Malaysia’s 1MDB economic development fund was used as a Ponzi scheme by a clutch of conspirators to pay bribes and enrich themselves, Switzerland’s top prosecutor said days after former Malaysian Prime Minister Najib Razak was charged with corruption for his role in the affair.
Swiss authorities are now investigating six people for their alleged involvement in the multi-billion dollar 1MDB scandal and two Swiss banks — Falcon Private Bank and BSI SA — remain under suspicion, Swiss Attorney General Michael Lauber told reporters Tuesday in Putrajaya following a meeting with his Malaysian counterpart Tommy Thomas.
Switzerland has been investigating how billions of dollars earmarked for economic development through 1Malaysia Development Bhd. was diverted and made its way into Swiss banks for the personal enrichment of the accused. Lauber, working with Singaporean and U.S. authorities, had been publicly critical in the past of Malaysian officials for their lack of cooperation. After Najib lost his bid for re-election in mid-May to rival and former premier Mahathir Mohamad, the new government said it would reopen a graft probe.
“We think it was a pretext, it was kind of a Ponzi scheme,” Lauber said in an interview after the briefing. “It was used for bribery of foreign officials, it was used for paying interest, it was used for motivating new officials to run against the legal requirements or it was just simply to reward them.” Lauber did not identify any of the people he was referring to in his comments.
Swiss prosecutors earlier in May revealed they’d opened criminal proceedings into two former officials of PetroSaudi. Under the pretense of investing about $1 billion in a joint venture between 1MDB and PetroSaudi, 1MDB officials and others instead transferred about $700 million to an account not associated with PetroSaudi, the U.S. Justice Department alleged in a 2016 seizure order.
Lauber said about $7 billion of funds from 1MDB and its former unit SRC International Sdn flowed through the global financial system from 2009 to 2015 and he’s still assessing how much of that was misappropriated.
Lawyers for PetroSaudi have denied any wrongdoing. Najib, the former prime minister, has pleaded not guilty to the charges against him and was released on $247,000 bail. Spokespeople for EFG and Falcon Bank declined to comment.

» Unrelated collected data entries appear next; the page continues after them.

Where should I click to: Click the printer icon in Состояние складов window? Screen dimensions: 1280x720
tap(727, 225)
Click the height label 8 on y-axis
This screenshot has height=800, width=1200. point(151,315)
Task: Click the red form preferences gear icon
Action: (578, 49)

Word of both banks’ involvement is not new and they have already come in for punishment. Zurich-based Falcon and and BSI, since bought by larger rival EFG International AG, were ordered in 2016 to shut down their Singapore banking units as punishment for facilitating illicit payments. BSI was fined 95 million Swiss francs ($96 million) last year for ignoring “clear warning signals.” Falcon, owned by Abu Dhabi investors, is still the subject of a criminal investigation by Swiss federal prosecutors.
Coutts & Co., sold by Royal Bank of Scotland Group Plc in 2016, was fined $6.5 million in 2017 for allowing $2.4 billion worth of assets related to the Malaysian development fund to flow though its accounts in Switzerland.